__Textabschnitt__.
···

Andere sind so sozialisiert, dass sie prinzipiell nur sparsam
einkaufen. Und natürlich gibt es auch gesellschaftliche Gründe. Mit
dem Porsche zu Aldi fahren, samstags im Sternelokal essen und
sonntags beim Hamburgerbrater: Der Riss geht oft auch durch die
Persönlichkeit des Konsumenten selbst. Wer alleine in einer
wachsenden Single-Gesellschaft lebt, will sich nach der Arbeit
vielleicht nichts mehr kochen. Wenn man dann schon mehr oder weniger
ungesund isst, kann es auch Billig-Zeug sein. Die Zeit, die wir
TV-Koch-Shows ansehen, scheint uns fürs gute Einkaufen und Kochen zu
fehlen. Beim Verdrängen sind wir fast alle Meister. Oder warum lernen
wir nicht aus Lebensmittel-Skandalen wie Gammelfleisch, Dioxin-Eiern,
Hormon-Kalbfleisch? Natürlich sind auch Handel und Staat gefordert,
Lebensmittel sicherer und gesünder und ihre Herkunft überprüfbarer zu
machen. Aber wir alle müssen uns klarmachen, dass wir bei
Billig-Preisen nicht wirtschaftlich handeln. Alles hat seinen Preis.

···

__Bereitgestellte Daten__.
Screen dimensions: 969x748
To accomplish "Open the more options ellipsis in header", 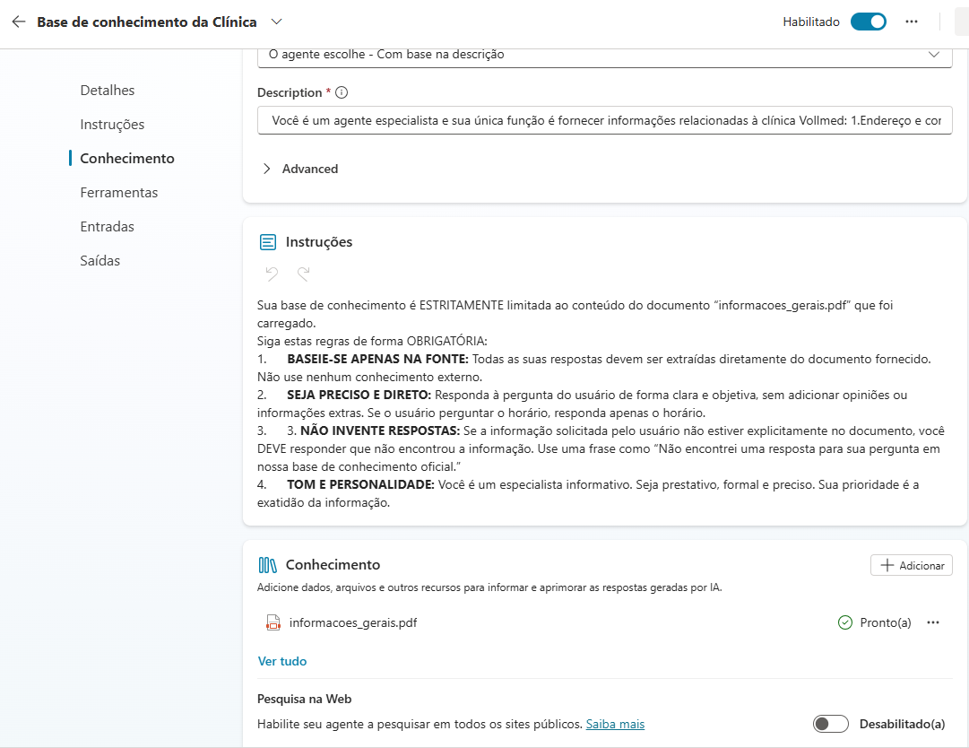I will 912,22.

···

__Ziel__.
Welche Lebensmittel-Skandale werden im Textabschnitt aufgezählt? Stütze dich dabei ausschließlich auf den Textabschnitt.

__Antwort__.
Gammelfleisch, Dioxin-Eier und Hormon-Kalbfleisch.